## Trecho fornecido
Quando lhe pediram para resumir os ensinamentos de Buda em uma frase, Suzuki Roshi simplesmente disse: “Tudo muda.”
Todo mundo sabe disso, pelo menos intelectualmente, que toda a criação está em um estado de revolução sem fim. O filósofo grego Heráclito disse a famosa frase: “Nenhum mesmo homem pode percorrer o mesmo rio duas vezes, já que tanto o homem quanto o rio mudaram desde então.”
Impermanência é a própria natureza da vida.
Na verdade, a mudança é apenas outra palavra para vida-“viver” significa “mudar.” Mas poucas pessoas passam pela vida verdadeiramente consciente deste fato. Nós “entendemos” isso, mas esse entendimento (ou ”conhecimento”) falha em influir em nosso comportamento. Nós simplesmente ignoramos a forma como as coisas realmente são. Assim, o ponto desta discussão não é explicar a impermanência para você, mas para aponta-la; para acordá-lo para a verdade da mudança.

## Exercícios
a) Indique se cada afirmação concorda com o trecho sobre a impermanência, respondendo sim ou não e citando literalmente as palavras do trecho que decidem a questão: (i) Suzuki Roshi resumiu os ensinamentos de Buda com a frase "Tudo muda."; (ii) a frase sobre percorrer o mesmo rio duas vezes é atribuída a Buda; (iii) a maioria das pessoas vive verdadeiramente consciente de que tudo muda.
b) Transcreva do trecho sobre a impermanência a passagem que começa em "Todo mundo sabe" e termina em "verdade da mudança.".

## Dados fornecidos
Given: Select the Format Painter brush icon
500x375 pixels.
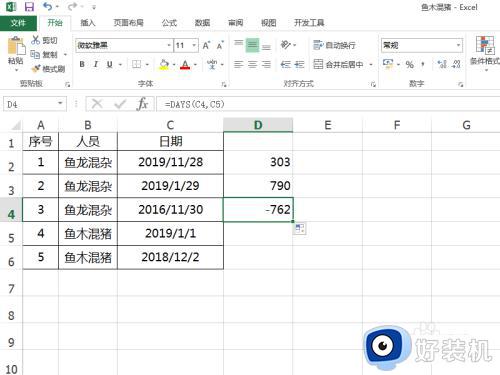Looking at the screenshot, I should (x=36, y=69).
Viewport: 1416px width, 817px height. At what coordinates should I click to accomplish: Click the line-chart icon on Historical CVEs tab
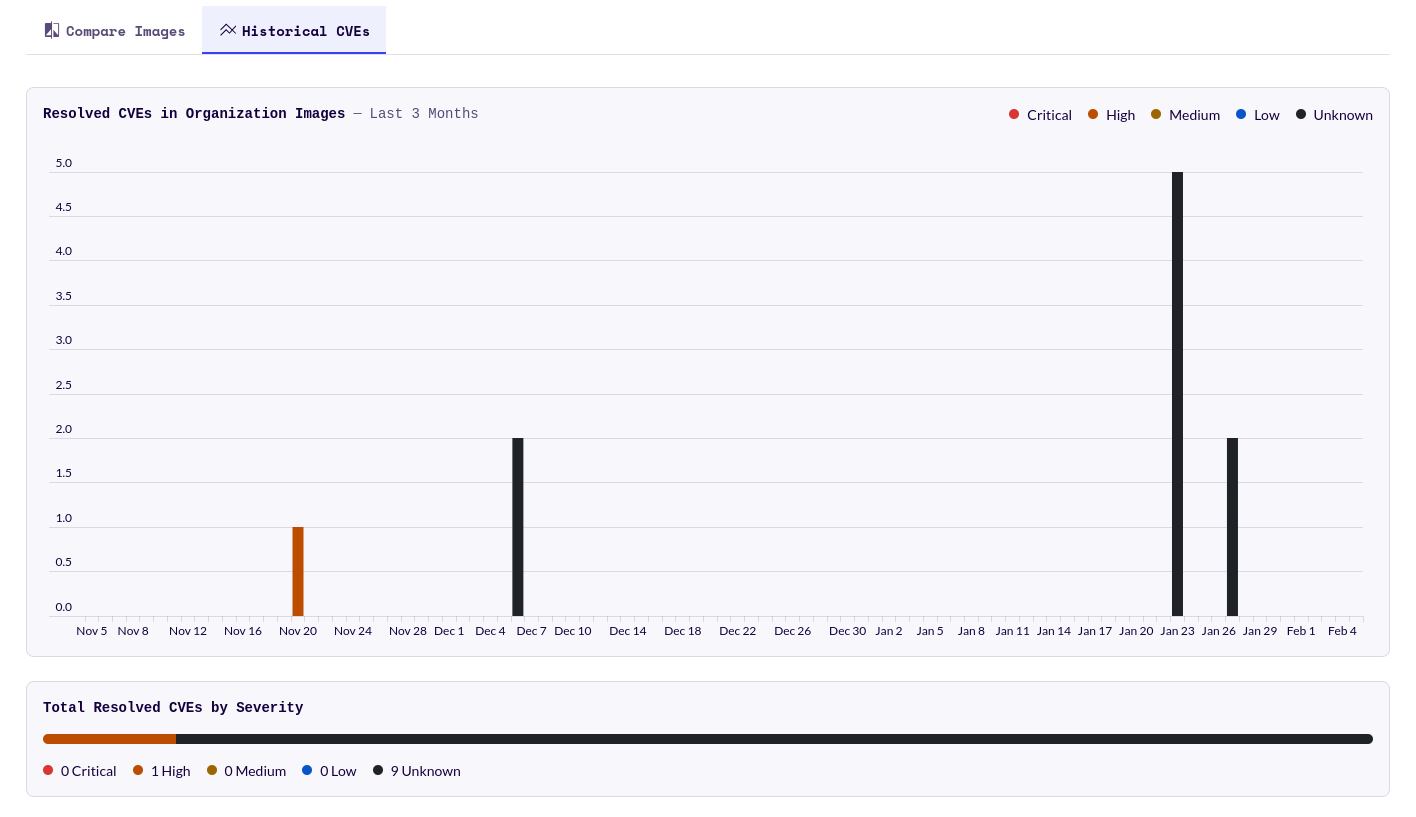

## Soluções por exercício
a)
(i) Sim: «Suzuki Roshi simplesmente disse: “Tudo muda.”»
(ii) Não: «O filósofo grego Heráclito disse a famosa frase»
(iii) Não: «Mas poucas pessoas passam pela vida verdadeiramente consciente deste fato.»

b)
Todo mundo sabe disso, pelo menos intelectualmente, que toda a criação está em um estado de revolução sem fim. O filósofo grego Heráclito disse a famosa frase: “Nenhum mesmo homem pode percorrer o mesmo rio duas vezes, já que tanto o homem quanto o rio mudaram desde então.”
Impermanência é a própria natureza da vida.
Na verdade, a mudança é apenas outra palavra para vida-“viver” significa “mudar.” Mas poucas pessoas passam pela vida verdadeiramente consciente deste fato. Nós “entendemos” isso, mas esse entendimento (ou ”conhecimento”) falha em influir em nosso comportamento. Nós simplesmente ignoramos a forma como as coisas realmente são. Assim, o ponto desta discussão não é explicar a impermanência para você, mas para aponta-la; para acordá-lo para a verdade da mudança.